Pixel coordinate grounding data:
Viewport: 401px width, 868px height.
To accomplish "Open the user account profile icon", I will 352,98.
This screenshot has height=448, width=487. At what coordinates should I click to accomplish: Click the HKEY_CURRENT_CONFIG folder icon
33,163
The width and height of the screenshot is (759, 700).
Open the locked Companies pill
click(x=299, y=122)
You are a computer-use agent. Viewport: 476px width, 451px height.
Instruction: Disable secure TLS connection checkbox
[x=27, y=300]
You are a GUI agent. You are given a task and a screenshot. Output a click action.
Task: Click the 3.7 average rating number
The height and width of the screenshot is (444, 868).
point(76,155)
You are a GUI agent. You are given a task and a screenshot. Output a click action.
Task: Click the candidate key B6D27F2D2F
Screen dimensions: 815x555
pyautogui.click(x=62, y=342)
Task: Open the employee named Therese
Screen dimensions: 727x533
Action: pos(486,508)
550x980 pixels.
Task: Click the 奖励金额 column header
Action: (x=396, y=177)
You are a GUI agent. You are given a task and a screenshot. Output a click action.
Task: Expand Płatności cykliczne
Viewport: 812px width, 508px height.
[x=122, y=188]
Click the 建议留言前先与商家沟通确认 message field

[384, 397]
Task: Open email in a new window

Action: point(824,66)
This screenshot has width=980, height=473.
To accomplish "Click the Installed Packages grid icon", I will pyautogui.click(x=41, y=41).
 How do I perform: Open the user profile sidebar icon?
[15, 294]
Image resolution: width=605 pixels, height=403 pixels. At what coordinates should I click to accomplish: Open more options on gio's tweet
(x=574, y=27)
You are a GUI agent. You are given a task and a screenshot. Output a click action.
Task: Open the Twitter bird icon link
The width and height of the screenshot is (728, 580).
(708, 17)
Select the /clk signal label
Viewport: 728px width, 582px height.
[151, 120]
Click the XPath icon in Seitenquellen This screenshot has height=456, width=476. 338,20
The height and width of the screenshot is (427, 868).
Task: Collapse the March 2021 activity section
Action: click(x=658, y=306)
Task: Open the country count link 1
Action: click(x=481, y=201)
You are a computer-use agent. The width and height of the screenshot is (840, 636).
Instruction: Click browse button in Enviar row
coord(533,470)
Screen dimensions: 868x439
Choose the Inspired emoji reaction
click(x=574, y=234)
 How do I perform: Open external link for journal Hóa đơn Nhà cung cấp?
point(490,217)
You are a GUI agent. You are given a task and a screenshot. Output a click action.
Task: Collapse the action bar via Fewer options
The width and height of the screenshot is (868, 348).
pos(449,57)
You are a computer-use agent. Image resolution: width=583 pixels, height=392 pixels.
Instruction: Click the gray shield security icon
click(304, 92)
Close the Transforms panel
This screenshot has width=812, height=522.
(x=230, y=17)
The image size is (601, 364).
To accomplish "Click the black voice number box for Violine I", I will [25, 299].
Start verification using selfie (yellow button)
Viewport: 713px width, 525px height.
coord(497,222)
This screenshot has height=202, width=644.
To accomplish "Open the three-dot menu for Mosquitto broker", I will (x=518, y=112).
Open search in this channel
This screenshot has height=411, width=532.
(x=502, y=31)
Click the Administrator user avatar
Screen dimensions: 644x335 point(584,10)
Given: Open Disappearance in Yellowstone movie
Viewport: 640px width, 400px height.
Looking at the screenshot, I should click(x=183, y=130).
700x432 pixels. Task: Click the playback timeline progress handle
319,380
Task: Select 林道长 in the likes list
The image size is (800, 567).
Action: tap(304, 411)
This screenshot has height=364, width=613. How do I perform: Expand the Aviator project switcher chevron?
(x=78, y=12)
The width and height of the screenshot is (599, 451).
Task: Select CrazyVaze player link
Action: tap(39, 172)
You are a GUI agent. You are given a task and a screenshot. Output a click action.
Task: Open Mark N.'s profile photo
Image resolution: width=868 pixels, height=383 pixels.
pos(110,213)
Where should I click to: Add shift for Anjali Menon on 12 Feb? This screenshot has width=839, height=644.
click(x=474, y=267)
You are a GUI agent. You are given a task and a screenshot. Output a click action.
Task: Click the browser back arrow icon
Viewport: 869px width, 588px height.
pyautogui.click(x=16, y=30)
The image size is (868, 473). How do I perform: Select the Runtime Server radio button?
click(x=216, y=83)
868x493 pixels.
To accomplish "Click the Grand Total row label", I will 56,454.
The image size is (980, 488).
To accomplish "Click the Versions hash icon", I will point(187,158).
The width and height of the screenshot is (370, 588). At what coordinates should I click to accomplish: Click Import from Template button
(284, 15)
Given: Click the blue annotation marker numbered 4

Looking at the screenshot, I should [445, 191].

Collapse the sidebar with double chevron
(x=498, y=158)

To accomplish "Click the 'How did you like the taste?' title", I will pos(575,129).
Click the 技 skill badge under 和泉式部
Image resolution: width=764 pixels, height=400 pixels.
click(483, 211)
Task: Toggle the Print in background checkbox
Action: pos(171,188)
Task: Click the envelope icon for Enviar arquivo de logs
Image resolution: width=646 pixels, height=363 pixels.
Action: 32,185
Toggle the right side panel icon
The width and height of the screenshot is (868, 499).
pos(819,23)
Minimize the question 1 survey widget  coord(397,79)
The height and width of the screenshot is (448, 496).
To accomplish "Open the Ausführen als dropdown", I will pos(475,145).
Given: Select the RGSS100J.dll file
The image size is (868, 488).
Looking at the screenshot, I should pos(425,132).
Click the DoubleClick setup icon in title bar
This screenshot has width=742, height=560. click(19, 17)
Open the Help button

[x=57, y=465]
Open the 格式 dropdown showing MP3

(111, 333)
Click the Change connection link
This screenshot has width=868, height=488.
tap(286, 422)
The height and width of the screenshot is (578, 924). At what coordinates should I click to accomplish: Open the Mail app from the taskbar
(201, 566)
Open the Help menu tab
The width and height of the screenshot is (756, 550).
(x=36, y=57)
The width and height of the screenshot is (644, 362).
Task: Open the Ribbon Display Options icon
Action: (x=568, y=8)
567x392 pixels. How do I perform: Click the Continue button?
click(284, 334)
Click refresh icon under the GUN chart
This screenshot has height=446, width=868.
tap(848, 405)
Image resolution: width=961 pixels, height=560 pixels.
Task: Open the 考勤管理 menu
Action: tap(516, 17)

- [WHAT TO DO]:
Retype the records in full. Keep every line identical to the original.

- [PROBLEM SOLUTION]:
Viewport: 401px width, 868px height.
To accomplish "Open the user account profile icon", I will 352,98.
This screenshot has height=448, width=487. At what coordinates should I click to accomplish: Click the HKEY_CURRENT_CONFIG folder icon
33,163
The width and height of the screenshot is (759, 700).
Open the locked Companies pill
click(x=299, y=122)
You are a computer-use agent. Viewport: 476px width, 451px height.
Instruction: Disable secure TLS connection checkbox
[x=27, y=300]
You are a GUI agent. You are given a task and a screenshot. Output a click action.
Task: Click the 3.7 average rating number
The height and width of the screenshot is (444, 868).
point(76,155)
You are a GUI agent. You are given a task and a screenshot. Output a click action.
Task: Click the candidate key B6D27F2D2F
Screen dimensions: 815x555
pyautogui.click(x=62, y=342)
Task: Open the employee named Therese
Screen dimensions: 727x533
Action: pos(486,508)
550x980 pixels.
Task: Click the 奖励金额 column header
Action: (x=396, y=177)
You are a GUI agent. You are given a task and a screenshot. Output a click action.
Task: Expand Płatności cykliczne
Viewport: 812px width, 508px height.
[x=122, y=188]
Click the 建议留言前先与商家沟通确认 message field

[384, 397]
Task: Open email in a new window

Action: point(824,66)
This screenshot has width=980, height=473.
To accomplish "Click the Installed Packages grid icon", I will pyautogui.click(x=41, y=41).
 How do I perform: Open the user profile sidebar icon?
[15, 294]
Image resolution: width=605 pixels, height=403 pixels. At what coordinates should I click to accomplish: Open more options on gio's tweet
(x=574, y=27)
You are a GUI agent. You are given a task and a screenshot. Output a click action.
Task: Open the Twitter bird icon link
The width and height of the screenshot is (728, 580).
(708, 17)
Select the /clk signal label
Viewport: 728px width, 582px height.
[151, 120]
Click the XPath icon in Seitenquellen This screenshot has height=456, width=476. 338,20
The height and width of the screenshot is (427, 868).
Task: Collapse the March 2021 activity section
Action: click(x=658, y=306)
Task: Open the country count link 1
Action: click(x=481, y=201)
You are a computer-use agent. The width and height of the screenshot is (840, 636).
Instruction: Click browse button in Enviar row
coord(533,470)
Screen dimensions: 868x439
Choose the Inspired emoji reaction
click(x=574, y=234)
 How do I perform: Open external link for journal Hóa đơn Nhà cung cấp?
point(490,217)
You are a GUI agent. You are given a task and a screenshot. Output a click action.
Task: Collapse the action bar via Fewer options
The width and height of the screenshot is (868, 348).
pos(449,57)
You are a computer-use agent. Image resolution: width=583 pixels, height=392 pixels.
Instruction: Click the gray shield security icon
click(304, 92)
Close the Transforms panel
This screenshot has width=812, height=522.
(x=230, y=17)
The image size is (601, 364).
To accomplish "Click the black voice number box for Violine I", I will [25, 299].
Start verification using selfie (yellow button)
Viewport: 713px width, 525px height.
coord(497,222)
This screenshot has height=202, width=644.
To accomplish "Open the three-dot menu for Mosquitto broker", I will (x=518, y=112).
Open search in this channel
This screenshot has height=411, width=532.
(x=502, y=31)
Click the Administrator user avatar
Screen dimensions: 644x335 point(584,10)
Given: Open Disappearance in Yellowstone movie
Viewport: 640px width, 400px height.
Looking at the screenshot, I should click(x=183, y=130).
700x432 pixels. Task: Click the playback timeline progress handle
319,380
Task: Select 林道长 in the likes list
The image size is (800, 567).
Action: tap(304, 411)
This screenshot has height=364, width=613. How do I perform: Expand the Aviator project switcher chevron?
(x=78, y=12)
The width and height of the screenshot is (599, 451).
Task: Select CrazyVaze player link
Action: tap(39, 172)
You are a GUI agent. You are given a task and a screenshot. Output a click action.
Task: Open Mark N.'s profile photo
Image resolution: width=868 pixels, height=383 pixels.
pos(110,213)
Where should I click to: Add shift for Anjali Menon on 12 Feb? This screenshot has width=839, height=644.
click(x=474, y=267)
You are a GUI agent. You are given a task and a screenshot. Output a click action.
Task: Click the browser back arrow icon
Viewport: 869px width, 588px height.
pyautogui.click(x=16, y=30)
The image size is (868, 473). How do I perform: Select the Runtime Server radio button?
click(x=216, y=83)
868x493 pixels.
To accomplish "Click the Grand Total row label", I will 56,454.
The image size is (980, 488).
To accomplish "Click the Versions hash icon", I will point(187,158).
The width and height of the screenshot is (370, 588). At what coordinates should I click to accomplish: Click Import from Template button
(284, 15)
Given: Click the blue annotation marker numbered 4

Looking at the screenshot, I should [445, 191].

Collapse the sidebar with double chevron
(x=498, y=158)

To accomplish "Click the 'How did you like the taste?' title", I will pos(575,129).
Click the 技 skill badge under 和泉式部
Image resolution: width=764 pixels, height=400 pixels.
click(483, 211)
Task: Toggle the Print in background checkbox
Action: pos(171,188)
Task: Click the envelope icon for Enviar arquivo de logs
Image resolution: width=646 pixels, height=363 pixels.
Action: 32,185
Toggle the right side panel icon
The width and height of the screenshot is (868, 499).
pos(819,23)
Minimize the question 1 survey widget  coord(397,79)
The height and width of the screenshot is (448, 496).
To accomplish "Open the Ausführen als dropdown", I will pos(475,145).
Given: Select the RGSS100J.dll file
The image size is (868, 488).
Looking at the screenshot, I should pos(425,132).
Click the DoubleClick setup icon in title bar
This screenshot has width=742, height=560. click(19, 17)
Open the Help button

[x=57, y=465]
Open the 格式 dropdown showing MP3

(111, 333)
Click the Change connection link
This screenshot has width=868, height=488.
tap(286, 422)
The height and width of the screenshot is (578, 924). At what coordinates should I click to accomplish: Open the Mail app from the taskbar
(201, 566)
Open the Help menu tab
The width and height of the screenshot is (756, 550).
(x=36, y=57)
The width and height of the screenshot is (644, 362).
Task: Open the Ribbon Display Options icon
Action: (x=568, y=8)
567x392 pixels. How do I perform: Click the Continue button?
click(284, 334)
Click refresh icon under the GUN chart
This screenshot has height=446, width=868.
tap(848, 405)
Image resolution: width=961 pixels, height=560 pixels.
Task: Open the 考勤管理 menu
Action: tap(516, 17)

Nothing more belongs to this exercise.